Sean M. Brooks said...

Kaor, Paul!

Humans being what they are, pettiness will continue to exist.

Ad astra! Sean

paulshackley2017@gmail.com said...

Sean,

Human beings will not remain what they are. Nothing remains what it is. Everything changes. The future will be different. I think that that is a (well founded) premise of sf.

Paul.

Sean M. Brooks said...

Kaor, Paul!

And all our vices and faults will continue to exist.

Ad astra! Sean

paulshackley2017@gmail.com said...

Sean,

Not necessarily.

Since everything changes, how can one aspect of reality become permanently unchanging?

Paul.

Sean M. Brooks said...

Kaor, Paul!

You insist on perfection--I don't believe/expect humans to ever be perfect.

Ad astra! Sean

paulshackley2017@gmail.com said...

Sean,

I insist on change, not perfection.

Paul.

Sean M. Brooks said...

Kaor, Paul!

But the implication is that you expect those "changes" to somehow eliminate our flaws, which I don't believe will happen.

Ad astra! Sean

paulshackley2017@gmail.com said...

Sean,

I do more than imply. I think not that we will be the passive recipients of some externally occurring "changes" but that we CAN actively change our psychologies and our societies (these two aspects are interdependent and interactive) in ways that will eliminate these flaws. People who lack nothing materially or culturally and who have been brought up to value diversity instead of to resent differences will have no reason to be motivated by "malice" in their dealings with others. I spell this out in concrete contexts, not just in abstract platitudes.

Paul.

Sean M. Brooks said...

Kaor, Paul!

And humans being what we are I believe something will always come up that will thwart such grandiose hopes. I don't believe material and technological changes will remove our innate flaws. No, your hopes are only that, hopes.

Ad astra! Sean

paulshackley2017@gmail.com said...

Sean,

And human beings will not remain what we are. And more that material and technological change will be involved. And innate flaws started some time so they can end some time. My hopes are based on experience, observation and potentialities.

Paul.

paulshackley2017@gmail.com said...

Me earlier: "People who lack nothing materially or culturally AND who have been brought up to value diversity..." That is a social change as well as a material and technological one. I don't think that you respond to the details of what is said.

Sean M. Brooks said...

Kaor, Paul!

I remain unconvinced, as was also the case with Anderson in stories of his as late as GENESIS. We are going to have to agree to disagree.

Ad astra! Sean

paulshackley2017@gmail.com said...

Sean,

We are not trying to agree. I do not claim to agree with Anderson on this.
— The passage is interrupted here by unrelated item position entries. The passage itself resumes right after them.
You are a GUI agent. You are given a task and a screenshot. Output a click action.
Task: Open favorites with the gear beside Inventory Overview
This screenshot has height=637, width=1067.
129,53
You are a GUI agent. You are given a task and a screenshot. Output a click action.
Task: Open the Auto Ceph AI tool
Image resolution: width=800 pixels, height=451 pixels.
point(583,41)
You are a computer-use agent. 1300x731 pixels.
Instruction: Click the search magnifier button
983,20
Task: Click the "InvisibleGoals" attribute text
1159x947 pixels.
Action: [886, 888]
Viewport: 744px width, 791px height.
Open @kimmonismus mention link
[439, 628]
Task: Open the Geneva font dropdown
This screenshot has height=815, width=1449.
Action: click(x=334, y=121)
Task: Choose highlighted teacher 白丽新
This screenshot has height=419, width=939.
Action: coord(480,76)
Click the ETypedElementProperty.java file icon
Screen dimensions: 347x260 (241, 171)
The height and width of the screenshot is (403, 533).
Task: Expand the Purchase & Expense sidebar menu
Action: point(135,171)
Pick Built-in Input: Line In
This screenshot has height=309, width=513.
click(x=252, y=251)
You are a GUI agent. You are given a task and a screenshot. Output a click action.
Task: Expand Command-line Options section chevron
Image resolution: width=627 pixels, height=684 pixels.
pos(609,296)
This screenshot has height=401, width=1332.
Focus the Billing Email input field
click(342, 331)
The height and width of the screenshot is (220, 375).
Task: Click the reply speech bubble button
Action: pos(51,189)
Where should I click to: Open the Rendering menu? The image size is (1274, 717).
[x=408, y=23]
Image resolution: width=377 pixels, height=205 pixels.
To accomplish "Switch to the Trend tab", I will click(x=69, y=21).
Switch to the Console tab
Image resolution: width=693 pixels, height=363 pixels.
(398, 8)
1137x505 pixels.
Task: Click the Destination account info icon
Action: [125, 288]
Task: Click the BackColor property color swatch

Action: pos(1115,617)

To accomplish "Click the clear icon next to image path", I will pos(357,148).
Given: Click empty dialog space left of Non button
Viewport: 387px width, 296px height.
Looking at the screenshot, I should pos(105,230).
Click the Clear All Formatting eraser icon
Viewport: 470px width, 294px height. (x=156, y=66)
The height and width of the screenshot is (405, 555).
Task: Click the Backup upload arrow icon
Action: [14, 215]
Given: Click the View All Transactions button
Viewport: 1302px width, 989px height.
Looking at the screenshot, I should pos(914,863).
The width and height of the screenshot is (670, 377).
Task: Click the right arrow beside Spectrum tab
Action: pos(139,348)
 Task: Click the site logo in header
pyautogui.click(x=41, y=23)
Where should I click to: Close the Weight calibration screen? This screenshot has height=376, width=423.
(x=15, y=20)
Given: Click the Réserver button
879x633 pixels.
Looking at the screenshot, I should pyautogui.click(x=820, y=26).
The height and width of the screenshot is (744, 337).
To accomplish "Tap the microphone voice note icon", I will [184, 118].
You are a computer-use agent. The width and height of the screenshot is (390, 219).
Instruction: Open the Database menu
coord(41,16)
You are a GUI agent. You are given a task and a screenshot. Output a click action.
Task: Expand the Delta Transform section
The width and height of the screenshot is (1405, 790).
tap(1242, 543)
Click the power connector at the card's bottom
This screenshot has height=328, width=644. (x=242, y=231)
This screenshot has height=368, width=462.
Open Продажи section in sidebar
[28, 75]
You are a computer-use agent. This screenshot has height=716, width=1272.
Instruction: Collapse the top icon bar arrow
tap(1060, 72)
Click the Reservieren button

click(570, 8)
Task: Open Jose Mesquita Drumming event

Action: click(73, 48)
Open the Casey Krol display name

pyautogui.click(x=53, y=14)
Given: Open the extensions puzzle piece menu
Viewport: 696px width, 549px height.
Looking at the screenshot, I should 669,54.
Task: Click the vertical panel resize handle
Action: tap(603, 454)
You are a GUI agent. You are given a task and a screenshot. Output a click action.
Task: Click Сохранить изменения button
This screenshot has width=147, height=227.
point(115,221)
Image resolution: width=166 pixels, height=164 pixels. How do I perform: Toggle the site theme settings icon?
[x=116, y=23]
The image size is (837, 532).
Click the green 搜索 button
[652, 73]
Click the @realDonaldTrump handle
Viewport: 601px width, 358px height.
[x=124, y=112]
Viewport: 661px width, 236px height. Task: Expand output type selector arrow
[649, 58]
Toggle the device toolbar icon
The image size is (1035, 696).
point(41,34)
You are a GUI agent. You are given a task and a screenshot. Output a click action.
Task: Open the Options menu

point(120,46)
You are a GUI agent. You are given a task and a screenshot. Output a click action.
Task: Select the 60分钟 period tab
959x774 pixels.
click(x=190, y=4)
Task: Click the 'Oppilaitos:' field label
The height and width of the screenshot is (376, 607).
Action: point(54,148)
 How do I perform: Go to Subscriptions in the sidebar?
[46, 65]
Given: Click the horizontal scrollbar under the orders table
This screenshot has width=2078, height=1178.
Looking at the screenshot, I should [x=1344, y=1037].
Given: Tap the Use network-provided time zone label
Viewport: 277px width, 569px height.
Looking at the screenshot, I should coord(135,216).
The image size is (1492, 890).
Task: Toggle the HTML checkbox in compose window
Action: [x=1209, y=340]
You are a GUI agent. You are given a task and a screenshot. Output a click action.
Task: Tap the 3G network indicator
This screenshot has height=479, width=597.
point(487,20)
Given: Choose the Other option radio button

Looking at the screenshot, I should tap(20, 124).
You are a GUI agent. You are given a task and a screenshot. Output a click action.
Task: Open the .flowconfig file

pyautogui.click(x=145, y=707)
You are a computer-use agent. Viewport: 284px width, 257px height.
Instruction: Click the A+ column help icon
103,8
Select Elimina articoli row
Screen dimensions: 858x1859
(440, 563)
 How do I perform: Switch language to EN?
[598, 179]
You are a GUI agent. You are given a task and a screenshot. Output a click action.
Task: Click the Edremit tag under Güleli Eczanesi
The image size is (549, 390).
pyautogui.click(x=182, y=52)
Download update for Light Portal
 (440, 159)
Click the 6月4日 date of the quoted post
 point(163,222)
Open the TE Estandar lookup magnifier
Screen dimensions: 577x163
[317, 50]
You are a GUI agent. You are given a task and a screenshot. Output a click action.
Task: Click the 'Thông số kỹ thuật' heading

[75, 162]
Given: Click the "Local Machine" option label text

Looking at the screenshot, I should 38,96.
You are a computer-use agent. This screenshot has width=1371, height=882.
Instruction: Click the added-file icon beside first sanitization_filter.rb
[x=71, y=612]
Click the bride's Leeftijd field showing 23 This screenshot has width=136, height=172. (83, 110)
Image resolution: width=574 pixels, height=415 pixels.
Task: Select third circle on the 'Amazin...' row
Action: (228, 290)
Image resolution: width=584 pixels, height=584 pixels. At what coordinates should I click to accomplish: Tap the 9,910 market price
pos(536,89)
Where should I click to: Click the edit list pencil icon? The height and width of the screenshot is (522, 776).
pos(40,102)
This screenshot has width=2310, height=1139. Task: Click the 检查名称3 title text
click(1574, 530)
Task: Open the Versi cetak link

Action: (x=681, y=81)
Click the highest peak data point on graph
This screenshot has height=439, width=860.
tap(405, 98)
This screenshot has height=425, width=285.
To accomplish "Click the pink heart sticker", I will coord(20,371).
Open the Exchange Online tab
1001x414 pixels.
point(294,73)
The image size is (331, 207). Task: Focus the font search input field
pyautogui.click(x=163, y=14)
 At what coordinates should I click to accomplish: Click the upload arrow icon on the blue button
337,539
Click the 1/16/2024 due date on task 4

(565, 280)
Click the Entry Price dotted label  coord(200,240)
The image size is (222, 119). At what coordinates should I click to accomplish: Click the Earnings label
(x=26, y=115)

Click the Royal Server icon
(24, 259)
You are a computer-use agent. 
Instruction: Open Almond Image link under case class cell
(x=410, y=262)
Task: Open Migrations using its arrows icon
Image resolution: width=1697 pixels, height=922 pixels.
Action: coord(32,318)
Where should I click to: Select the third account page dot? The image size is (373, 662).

Of course you are not convinced. This is psychological, not just intellectual. Nothing that I say will convince you. Most people most of the time are determined to cling to their beliefs no matter what is said against them.

I am not going to change my beliefs because of a single argument. That is not how it works. But I have changed my beliefs over a lifetime until now and I am open to further changes although I will have to hear a better argument than that the way people are now is the way they are always going to be. (When how we are now is the result of change.)

I am formally committed to a particular view of how society can be changed but I question how this can work in practice. And we certainly know that, whatever happens in the future, it will not conform mechanically or schematically to any of our presuppositions. Theory is grey. Life is green. As Lenin quoted from Goethe.

Paul.

S.M. Stirling said...

Humans cue their behavior on their immediate social environment.